* WHAT IS REQUIRED:
Rewrite the entries below as a numbered list. Begin at the line that contains "1234x590 pixels. Task: Toggle" and stop after the line that contains "How do I perform: Follow the READ WHY link?", skipping blank lines and omitting the pictures.

* RECORDS TO PROCESS:
===

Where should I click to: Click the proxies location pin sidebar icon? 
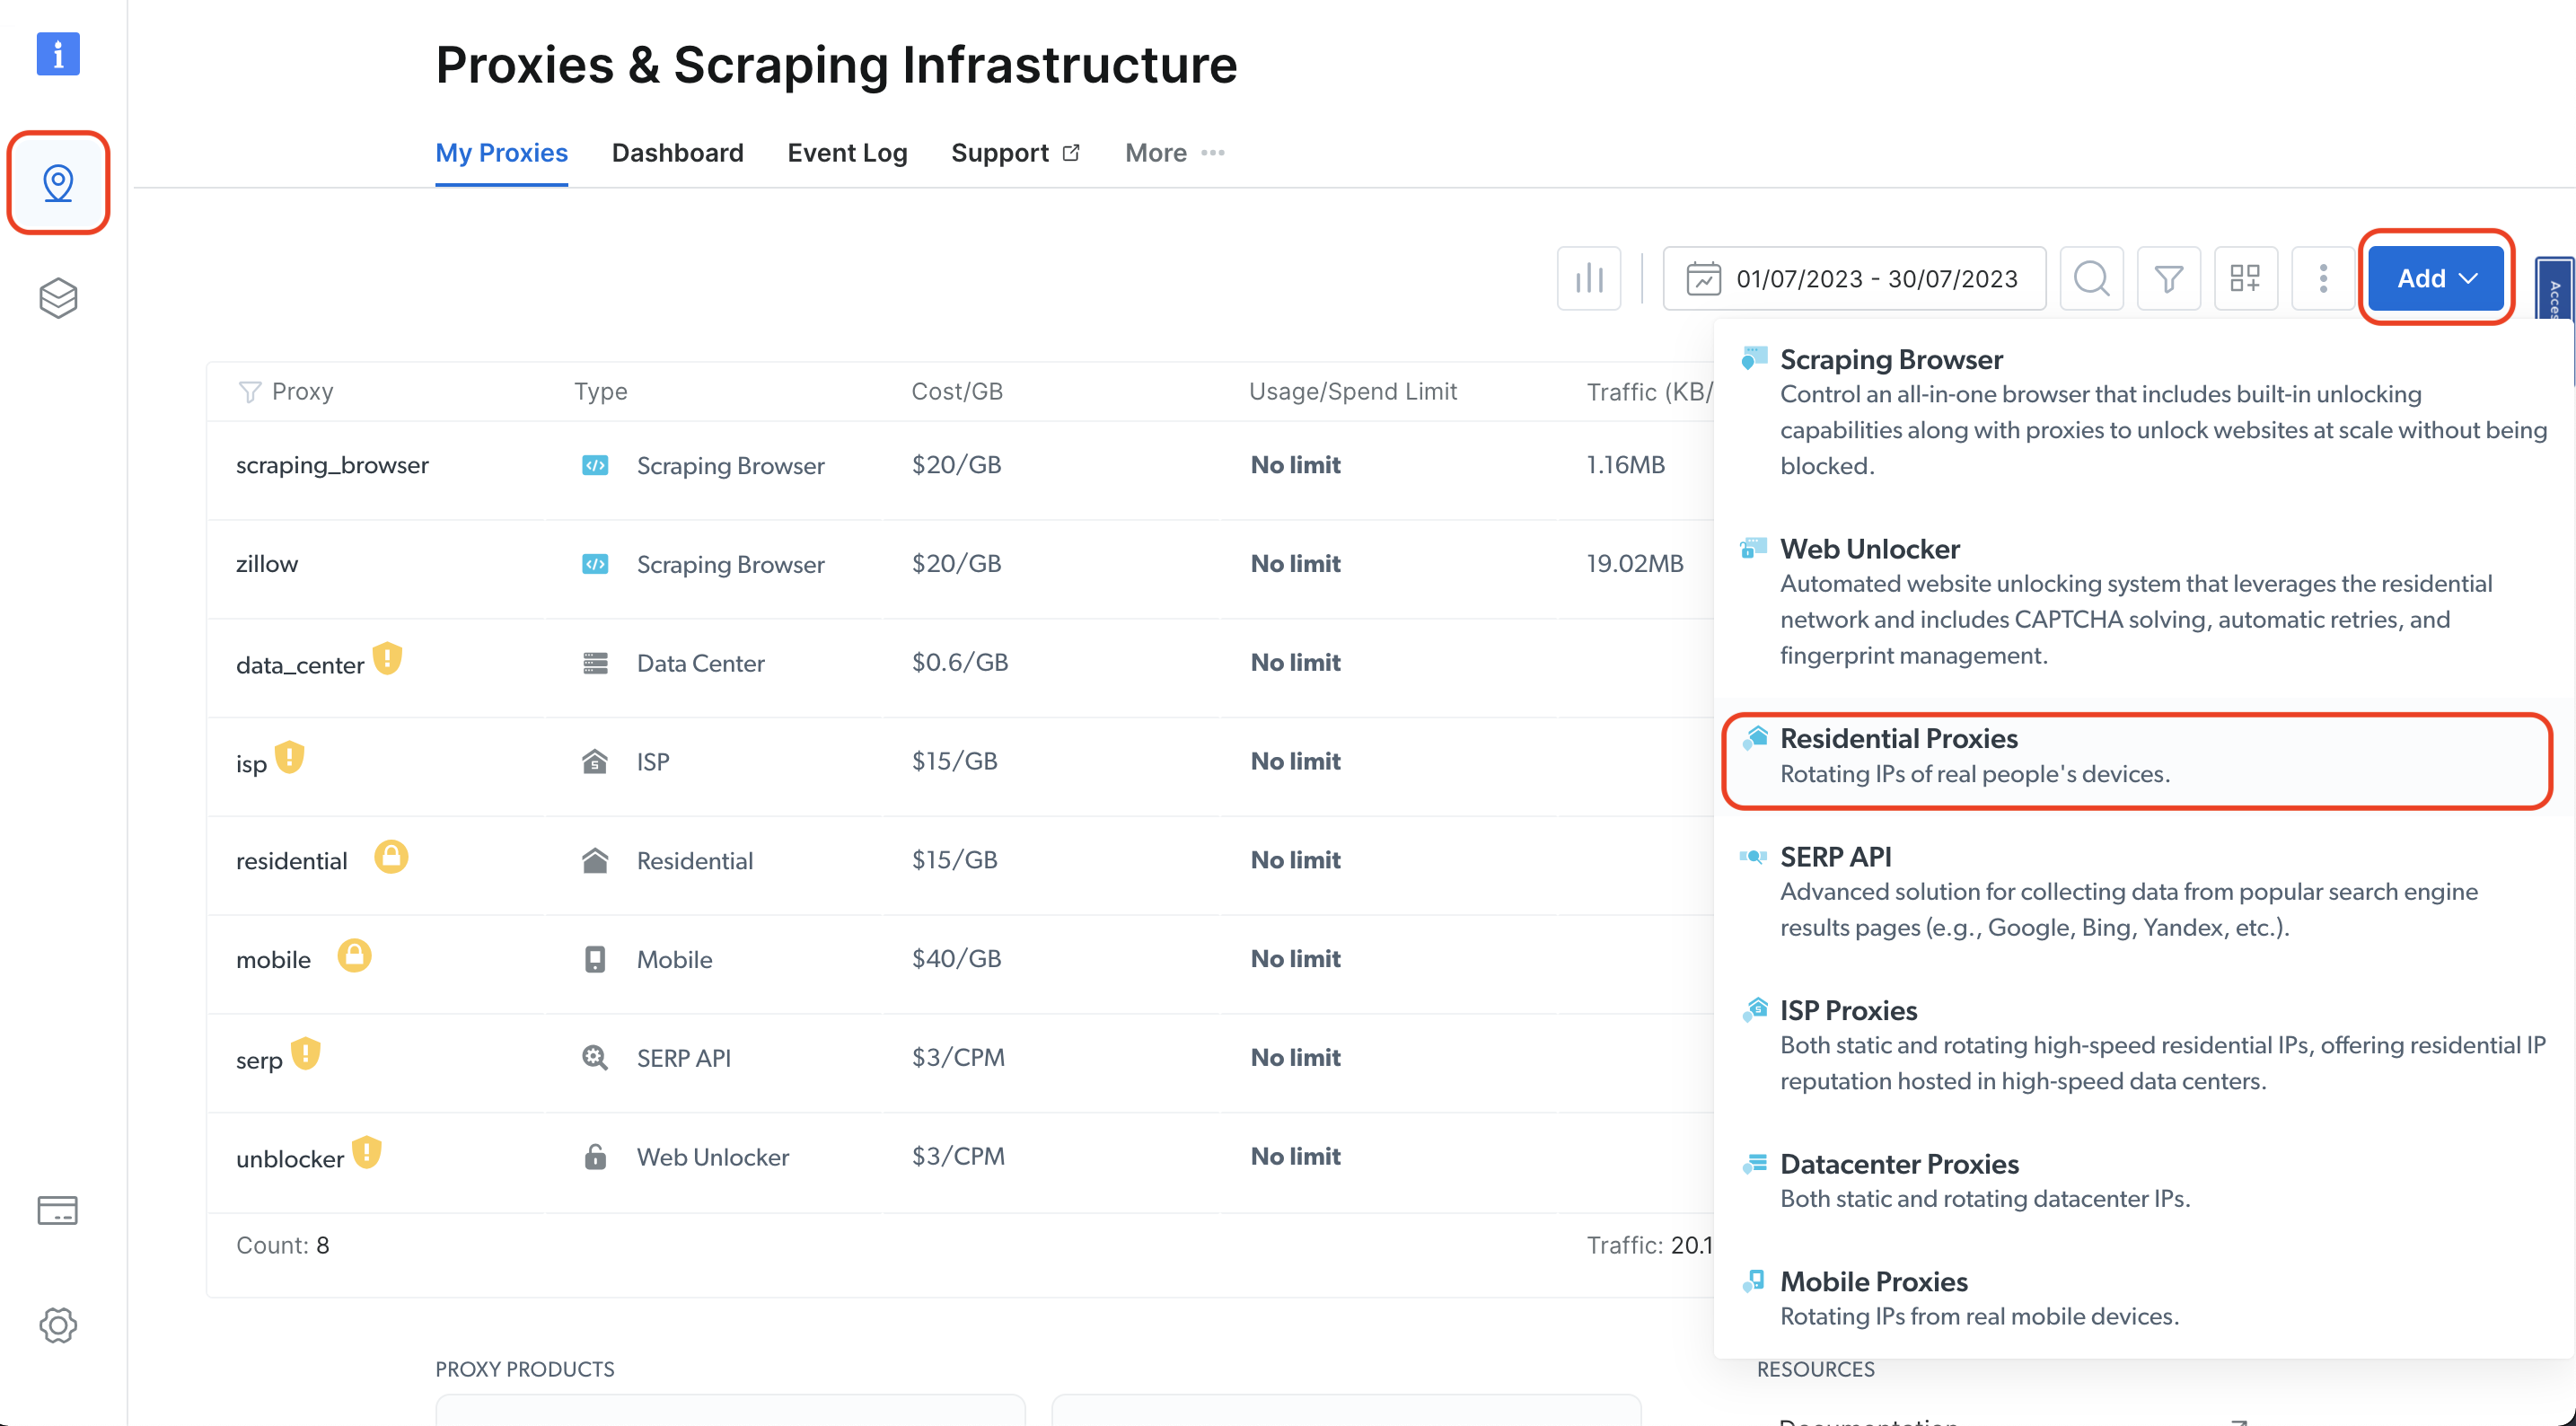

===

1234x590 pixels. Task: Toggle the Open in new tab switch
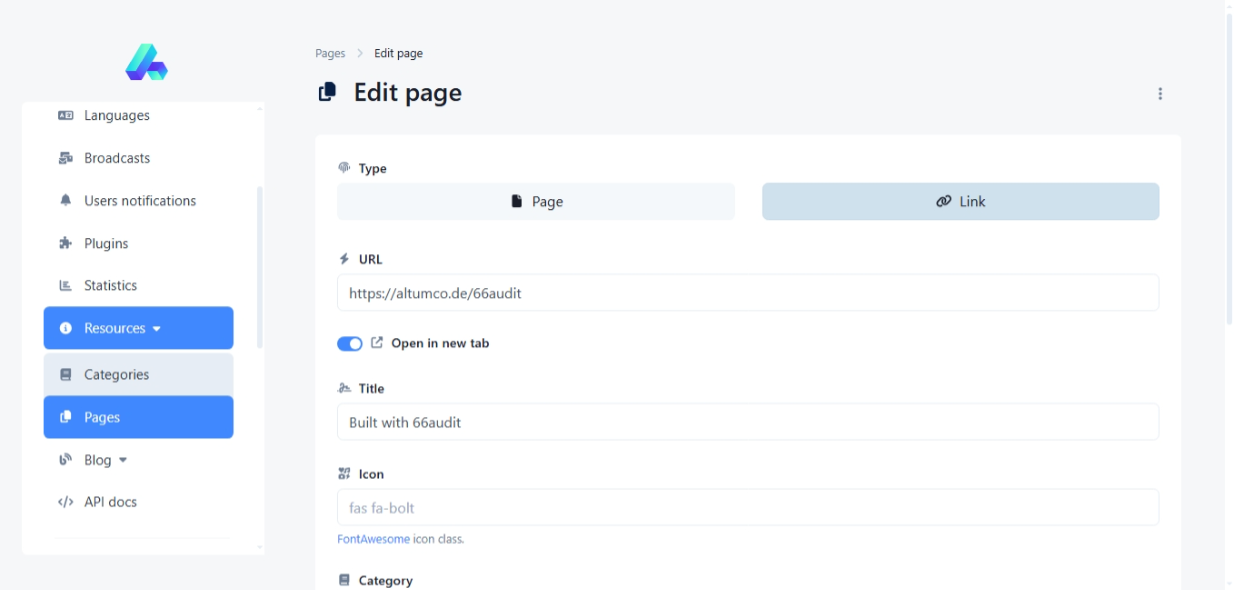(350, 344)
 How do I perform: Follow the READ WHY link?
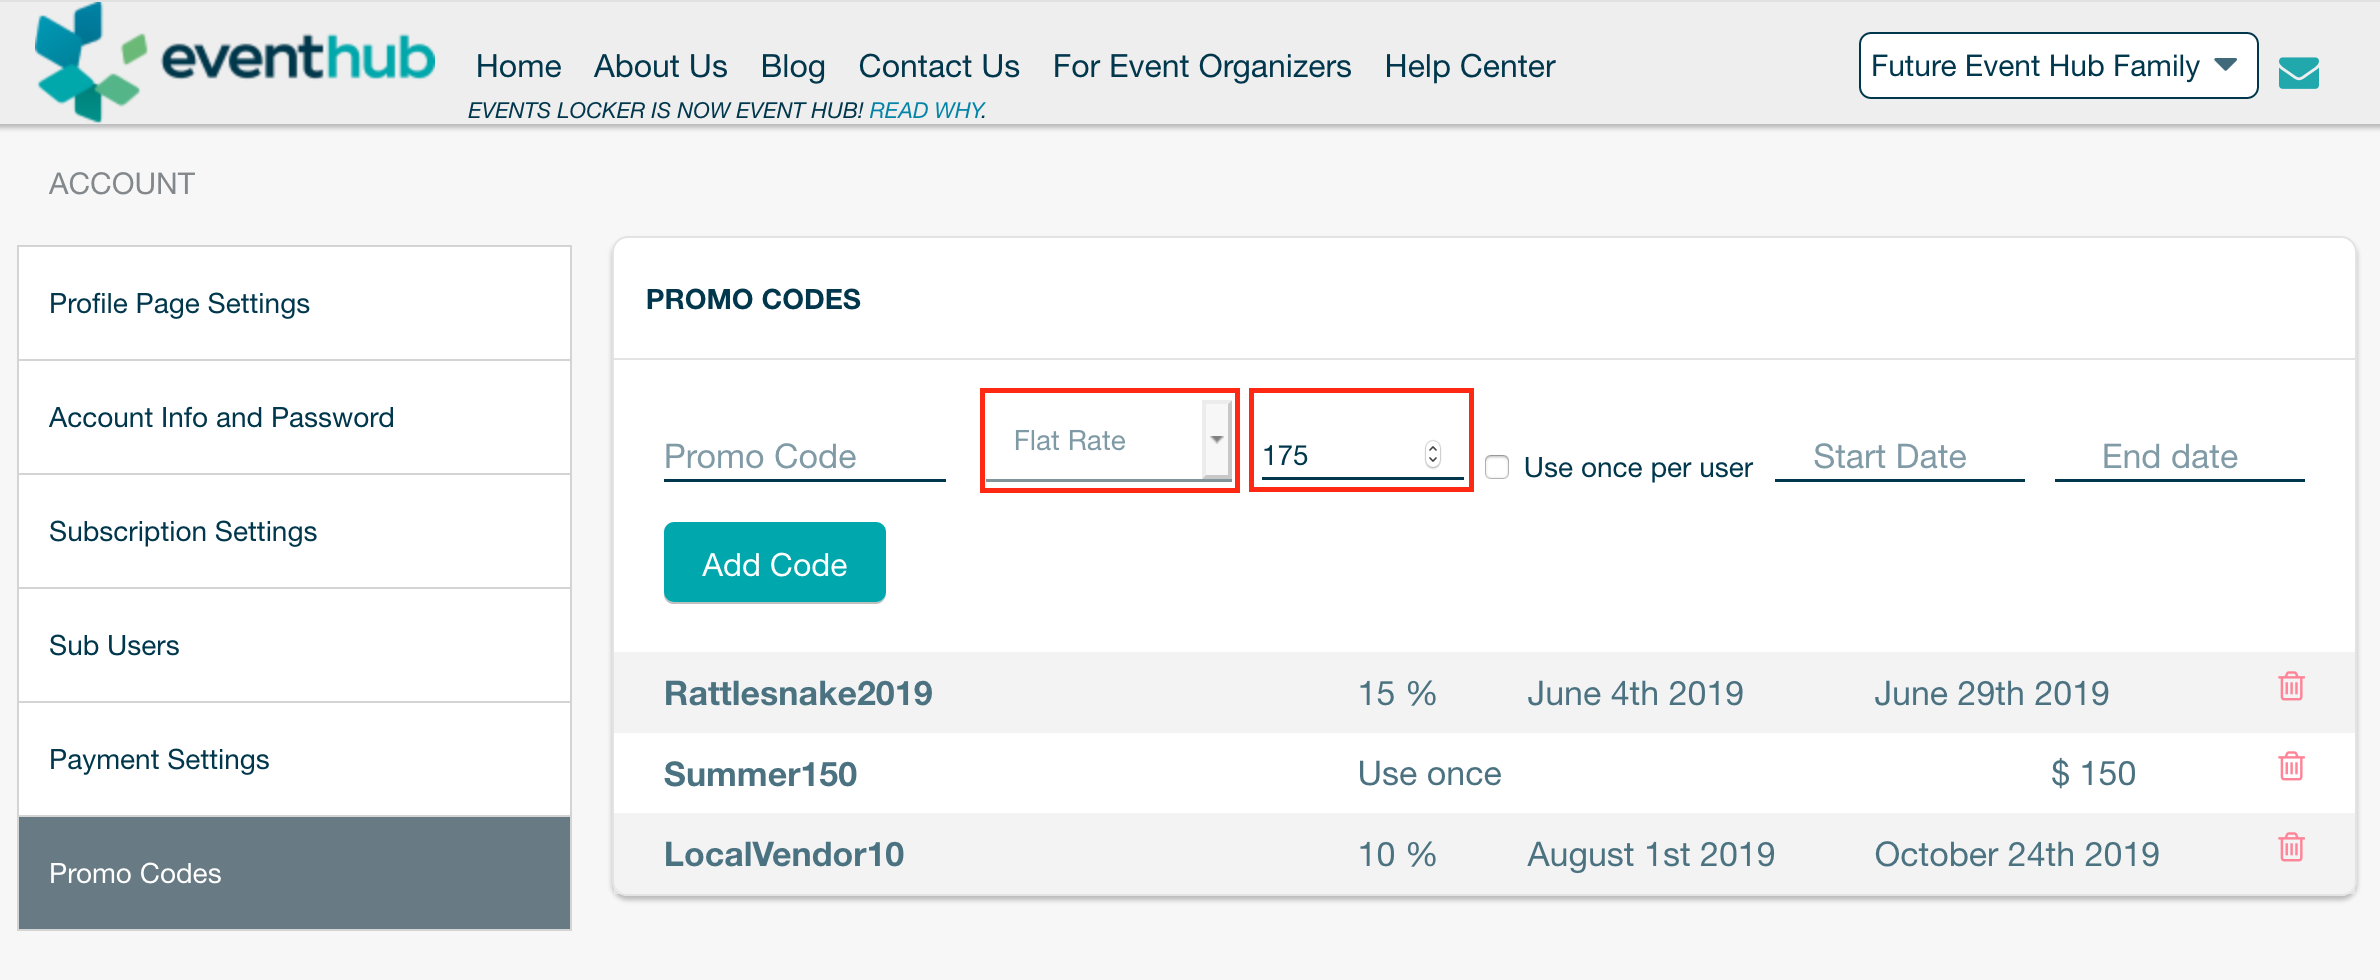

===

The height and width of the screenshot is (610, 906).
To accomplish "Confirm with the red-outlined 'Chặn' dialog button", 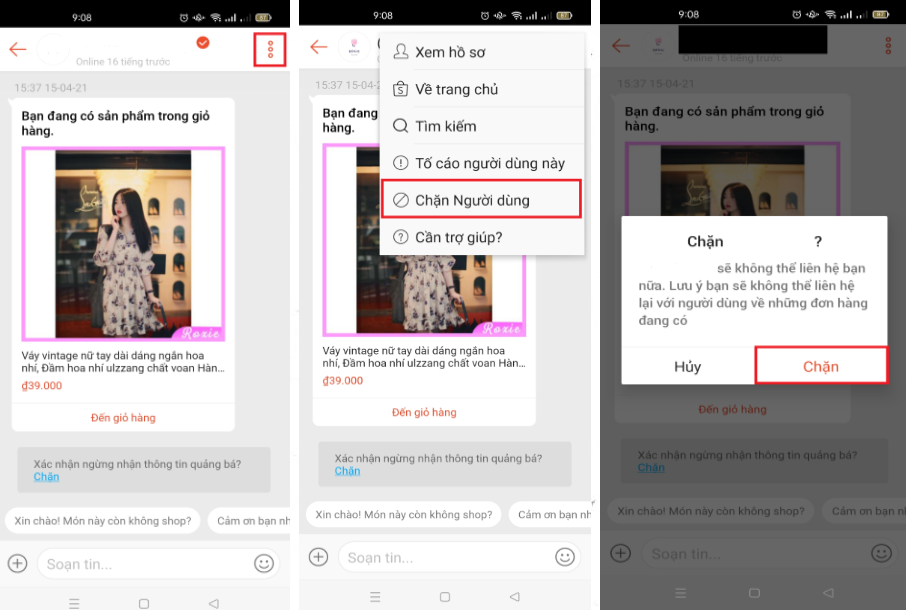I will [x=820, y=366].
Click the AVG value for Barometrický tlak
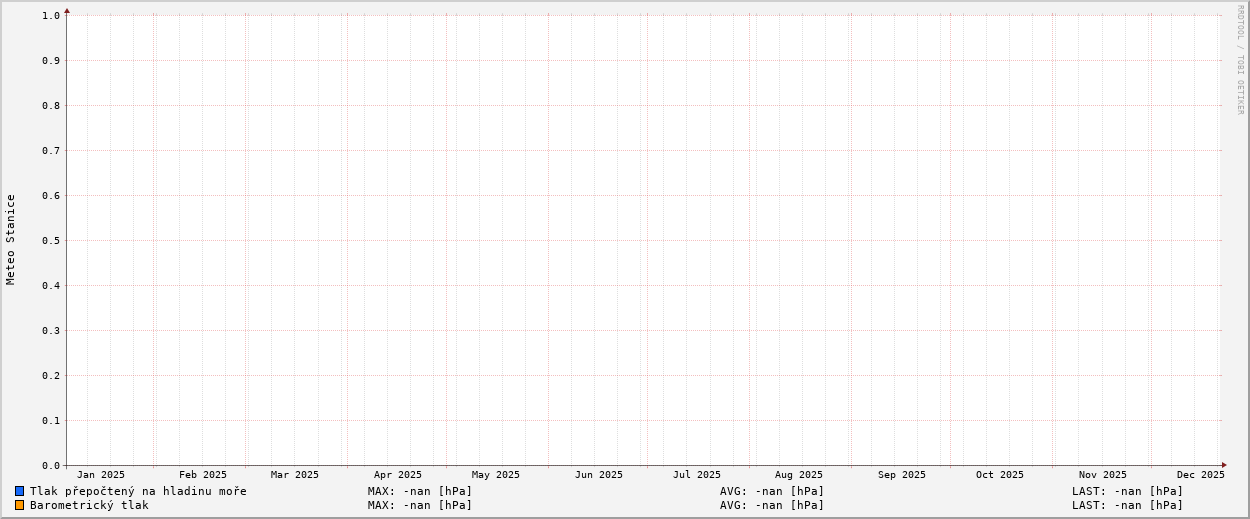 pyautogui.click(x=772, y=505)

===

* ANSWER BELOW:
1. 1234x590 pixels. Task: Toggle the Open in new tab switch
2. (350, 344)
3.  How do I perform: Follow the READ WHY link?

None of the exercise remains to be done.